MUMBAI, MAY 3: Surendra Pal Singh, a travelling ticket inspector (TTI) with the Western Railway (WR), was awarded the General Manager’s Award last week for recording 6,085 cases of ticketless travel and unauthorised transport of luggage in the last one year.
“I register around 25 such cases every day, and I love the job,” he says. On the train, Singh proceeds to check almost every passenger in a compartment and gets off at the next station with at least one catch. “Most of them feel that there is no need to take tickets at such early an hour. I just prove them wrong,” he says.
Not only does he prove them wrong, he also earns the railways at least Rs 30,000 per month through fines. This, at a time, when ticket checkers on the railways are set a target of 250 cases amounting to at least Rs 28,000 every month.

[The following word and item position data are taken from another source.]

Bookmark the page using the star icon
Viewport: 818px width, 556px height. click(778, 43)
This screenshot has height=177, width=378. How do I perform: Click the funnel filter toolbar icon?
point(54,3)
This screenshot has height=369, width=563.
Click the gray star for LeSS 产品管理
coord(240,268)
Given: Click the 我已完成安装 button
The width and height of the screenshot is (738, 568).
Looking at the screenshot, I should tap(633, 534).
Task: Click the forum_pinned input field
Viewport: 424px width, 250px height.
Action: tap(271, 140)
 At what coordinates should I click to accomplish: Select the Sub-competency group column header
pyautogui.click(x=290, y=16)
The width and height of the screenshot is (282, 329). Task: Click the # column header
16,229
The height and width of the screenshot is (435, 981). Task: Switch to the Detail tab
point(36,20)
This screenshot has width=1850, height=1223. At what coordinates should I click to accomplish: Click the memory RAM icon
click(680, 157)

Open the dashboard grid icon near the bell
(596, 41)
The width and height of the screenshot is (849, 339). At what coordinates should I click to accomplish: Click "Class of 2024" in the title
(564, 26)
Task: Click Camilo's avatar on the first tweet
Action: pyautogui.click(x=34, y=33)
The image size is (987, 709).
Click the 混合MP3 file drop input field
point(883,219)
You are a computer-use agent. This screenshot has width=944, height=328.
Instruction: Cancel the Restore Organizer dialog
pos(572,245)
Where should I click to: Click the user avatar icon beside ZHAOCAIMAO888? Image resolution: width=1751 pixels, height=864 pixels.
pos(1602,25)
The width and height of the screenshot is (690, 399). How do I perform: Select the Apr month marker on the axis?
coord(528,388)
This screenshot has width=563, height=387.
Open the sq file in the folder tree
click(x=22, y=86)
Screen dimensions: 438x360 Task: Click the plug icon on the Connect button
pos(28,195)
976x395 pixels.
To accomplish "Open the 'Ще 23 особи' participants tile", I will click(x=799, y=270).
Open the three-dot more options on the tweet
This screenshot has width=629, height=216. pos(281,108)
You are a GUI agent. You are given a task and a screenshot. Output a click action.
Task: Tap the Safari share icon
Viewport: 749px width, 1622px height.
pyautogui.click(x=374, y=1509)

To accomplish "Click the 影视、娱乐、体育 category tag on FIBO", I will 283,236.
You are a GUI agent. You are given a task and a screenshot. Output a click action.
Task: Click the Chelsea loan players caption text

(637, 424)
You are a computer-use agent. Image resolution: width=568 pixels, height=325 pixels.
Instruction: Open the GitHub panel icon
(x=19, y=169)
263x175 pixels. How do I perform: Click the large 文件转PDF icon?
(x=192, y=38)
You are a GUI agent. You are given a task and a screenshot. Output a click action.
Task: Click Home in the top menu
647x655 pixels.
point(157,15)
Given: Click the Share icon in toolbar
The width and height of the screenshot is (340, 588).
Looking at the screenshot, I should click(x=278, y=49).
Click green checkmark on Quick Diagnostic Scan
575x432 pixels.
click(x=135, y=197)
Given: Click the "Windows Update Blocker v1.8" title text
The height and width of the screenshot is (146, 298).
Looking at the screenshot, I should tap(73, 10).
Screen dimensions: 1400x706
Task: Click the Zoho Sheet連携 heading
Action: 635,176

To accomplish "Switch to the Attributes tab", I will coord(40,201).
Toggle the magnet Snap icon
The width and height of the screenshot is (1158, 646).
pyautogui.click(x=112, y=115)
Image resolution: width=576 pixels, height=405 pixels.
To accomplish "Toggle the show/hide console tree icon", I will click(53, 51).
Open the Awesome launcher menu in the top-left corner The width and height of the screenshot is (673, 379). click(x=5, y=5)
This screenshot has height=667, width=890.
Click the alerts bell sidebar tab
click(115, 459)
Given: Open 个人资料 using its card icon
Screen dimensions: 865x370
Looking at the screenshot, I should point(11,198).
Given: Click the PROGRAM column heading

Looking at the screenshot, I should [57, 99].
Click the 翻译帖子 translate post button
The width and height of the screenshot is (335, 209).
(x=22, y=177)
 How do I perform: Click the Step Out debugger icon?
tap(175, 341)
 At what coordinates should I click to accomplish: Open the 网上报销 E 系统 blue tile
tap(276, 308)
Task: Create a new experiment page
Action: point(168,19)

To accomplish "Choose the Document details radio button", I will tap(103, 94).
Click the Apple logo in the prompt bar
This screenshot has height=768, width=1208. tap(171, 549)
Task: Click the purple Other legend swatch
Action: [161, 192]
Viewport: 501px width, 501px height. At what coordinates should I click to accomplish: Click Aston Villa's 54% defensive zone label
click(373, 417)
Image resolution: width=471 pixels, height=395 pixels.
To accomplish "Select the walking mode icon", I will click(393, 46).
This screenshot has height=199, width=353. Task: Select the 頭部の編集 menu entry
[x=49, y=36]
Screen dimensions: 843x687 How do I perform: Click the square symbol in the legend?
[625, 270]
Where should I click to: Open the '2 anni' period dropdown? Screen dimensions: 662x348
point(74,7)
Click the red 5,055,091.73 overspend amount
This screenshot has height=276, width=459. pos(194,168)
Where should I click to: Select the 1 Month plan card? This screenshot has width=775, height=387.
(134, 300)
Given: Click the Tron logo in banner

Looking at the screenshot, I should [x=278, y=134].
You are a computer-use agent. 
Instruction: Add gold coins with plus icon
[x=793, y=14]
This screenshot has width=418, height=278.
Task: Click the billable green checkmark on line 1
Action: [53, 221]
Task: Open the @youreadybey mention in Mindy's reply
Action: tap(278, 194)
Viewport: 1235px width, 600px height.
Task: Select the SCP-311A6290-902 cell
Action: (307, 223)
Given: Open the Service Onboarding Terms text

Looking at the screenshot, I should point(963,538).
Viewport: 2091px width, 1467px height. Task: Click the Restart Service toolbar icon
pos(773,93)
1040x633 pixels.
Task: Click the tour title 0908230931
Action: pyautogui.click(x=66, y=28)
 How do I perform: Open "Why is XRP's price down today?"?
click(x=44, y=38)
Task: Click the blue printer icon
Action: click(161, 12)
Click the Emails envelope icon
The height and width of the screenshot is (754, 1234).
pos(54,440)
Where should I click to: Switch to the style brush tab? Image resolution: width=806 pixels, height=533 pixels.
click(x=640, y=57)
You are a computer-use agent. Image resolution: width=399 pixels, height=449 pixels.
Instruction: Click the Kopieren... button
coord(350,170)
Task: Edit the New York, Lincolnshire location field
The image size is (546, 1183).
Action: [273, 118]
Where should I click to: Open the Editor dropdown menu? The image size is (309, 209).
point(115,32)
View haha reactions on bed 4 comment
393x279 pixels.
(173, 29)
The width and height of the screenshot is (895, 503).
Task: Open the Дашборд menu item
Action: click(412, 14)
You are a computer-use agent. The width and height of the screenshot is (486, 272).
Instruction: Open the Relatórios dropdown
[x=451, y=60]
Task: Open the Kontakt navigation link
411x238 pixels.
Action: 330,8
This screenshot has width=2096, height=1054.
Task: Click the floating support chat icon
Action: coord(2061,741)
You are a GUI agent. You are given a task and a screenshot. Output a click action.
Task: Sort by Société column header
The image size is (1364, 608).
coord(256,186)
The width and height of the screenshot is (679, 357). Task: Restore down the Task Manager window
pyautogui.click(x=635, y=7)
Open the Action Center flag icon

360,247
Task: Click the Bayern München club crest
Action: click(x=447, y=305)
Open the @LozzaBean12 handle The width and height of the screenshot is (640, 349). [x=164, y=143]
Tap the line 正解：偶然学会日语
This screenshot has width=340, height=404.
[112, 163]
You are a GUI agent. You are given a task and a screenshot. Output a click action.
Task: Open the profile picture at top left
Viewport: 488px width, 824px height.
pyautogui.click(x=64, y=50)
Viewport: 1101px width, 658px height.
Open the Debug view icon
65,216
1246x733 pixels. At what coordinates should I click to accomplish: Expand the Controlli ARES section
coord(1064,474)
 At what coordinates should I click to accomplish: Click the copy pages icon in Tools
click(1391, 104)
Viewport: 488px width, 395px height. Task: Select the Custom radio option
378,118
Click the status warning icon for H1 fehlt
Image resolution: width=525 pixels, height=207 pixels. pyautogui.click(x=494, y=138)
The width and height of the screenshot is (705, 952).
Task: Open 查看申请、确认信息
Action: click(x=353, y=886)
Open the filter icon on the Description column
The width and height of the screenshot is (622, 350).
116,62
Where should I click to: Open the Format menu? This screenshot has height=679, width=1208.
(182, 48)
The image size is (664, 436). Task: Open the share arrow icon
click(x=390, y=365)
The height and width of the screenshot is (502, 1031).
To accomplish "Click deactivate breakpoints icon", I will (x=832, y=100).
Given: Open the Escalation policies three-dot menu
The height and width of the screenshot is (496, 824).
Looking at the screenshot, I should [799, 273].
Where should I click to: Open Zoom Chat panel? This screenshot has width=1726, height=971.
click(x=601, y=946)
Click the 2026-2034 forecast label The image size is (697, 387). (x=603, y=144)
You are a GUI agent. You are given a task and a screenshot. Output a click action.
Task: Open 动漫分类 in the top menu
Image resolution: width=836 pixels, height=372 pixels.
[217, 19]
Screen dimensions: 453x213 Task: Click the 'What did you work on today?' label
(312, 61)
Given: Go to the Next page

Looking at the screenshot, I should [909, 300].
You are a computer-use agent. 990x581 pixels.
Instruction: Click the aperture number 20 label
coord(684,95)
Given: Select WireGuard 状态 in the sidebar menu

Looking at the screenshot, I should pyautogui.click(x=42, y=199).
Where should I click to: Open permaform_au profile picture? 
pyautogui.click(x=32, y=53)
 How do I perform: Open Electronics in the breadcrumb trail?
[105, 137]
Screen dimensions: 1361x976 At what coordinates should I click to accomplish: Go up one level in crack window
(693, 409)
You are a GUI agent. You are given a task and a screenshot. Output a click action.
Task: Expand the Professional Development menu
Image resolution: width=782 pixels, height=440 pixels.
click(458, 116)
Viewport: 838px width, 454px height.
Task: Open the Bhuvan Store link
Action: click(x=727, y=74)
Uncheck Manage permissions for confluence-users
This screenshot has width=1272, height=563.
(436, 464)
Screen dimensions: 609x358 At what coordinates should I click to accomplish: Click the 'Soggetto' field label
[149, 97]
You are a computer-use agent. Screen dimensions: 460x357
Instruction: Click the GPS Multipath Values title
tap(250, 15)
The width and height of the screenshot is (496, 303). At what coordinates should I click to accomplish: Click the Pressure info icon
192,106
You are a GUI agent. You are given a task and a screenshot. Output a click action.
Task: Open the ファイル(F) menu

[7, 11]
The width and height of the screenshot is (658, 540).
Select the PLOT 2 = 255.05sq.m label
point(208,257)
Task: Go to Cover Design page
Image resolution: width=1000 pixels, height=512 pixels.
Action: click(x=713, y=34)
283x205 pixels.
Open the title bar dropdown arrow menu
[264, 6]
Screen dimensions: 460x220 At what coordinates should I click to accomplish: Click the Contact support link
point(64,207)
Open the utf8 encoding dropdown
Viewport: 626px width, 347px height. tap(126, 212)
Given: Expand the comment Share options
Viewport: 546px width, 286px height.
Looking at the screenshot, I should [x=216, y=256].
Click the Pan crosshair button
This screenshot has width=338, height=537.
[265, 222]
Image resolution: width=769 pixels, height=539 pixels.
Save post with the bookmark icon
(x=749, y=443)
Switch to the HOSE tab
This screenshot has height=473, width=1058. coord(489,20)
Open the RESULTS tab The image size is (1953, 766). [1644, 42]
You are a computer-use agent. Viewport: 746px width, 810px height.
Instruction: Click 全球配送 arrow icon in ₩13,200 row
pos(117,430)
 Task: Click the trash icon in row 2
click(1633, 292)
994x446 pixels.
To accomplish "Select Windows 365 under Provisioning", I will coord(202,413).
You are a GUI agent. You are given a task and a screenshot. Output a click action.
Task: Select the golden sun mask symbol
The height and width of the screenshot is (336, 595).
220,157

Also, two officers from the WR’s vigilance branch Ajay Prakash and S N Gurjar have won the GM’s awards for cracking the third biggest case of touting in WR’s history.
Prakash, an AssistantVigilance Officer, and Gurjar, a Chief Vigilance Inspector, headed the team which arrested Paresh and Bhavesh Shah and consficated 121 tickets from Mumbai to Ahmedabad and Gandhidham worth over Rs 75,000.
The Shahs, who run the SP Group of Travels in Goregaon, booked tickets in bulk for nearly 600 clients under false names. These tickets would then be sold to mostly Jain pilgrims at a premium. Moreover, since nearly half the tickets were bought at concessional rates meant for senior citizens and children, the Shahs earned an almost 50 per cent profit from each deal.
If Prakash, Gurjar and Singh are concerned with commercial crime, Rajshree Bhagwat Sarode won the award for performing the almost impossible task of catching a stone-thrower.
The 24-year-old constable attached to the Railway Protection Force (RPF) was on her way to Churchgate in November last year when she was hit by a stone flung at the train by a contract labourer near Charni Road. Though bruised on her forehead, she put the stone in herpocket and got off at Churchgate.
Teaming up with two other constables, Sarode went back to Charni Road in search of the stone-thrower. Caught by surprise Velmurugan, who worked on the tracks under a contractor, confessed to the crime. He was sentenced to 10 years’ imprisonment by the courts a few days later.
Meanwhile, Sarode resumed duty the next day and soon became the first person in the Churchgate unit of the RPF to get the GM’s award within two years of service.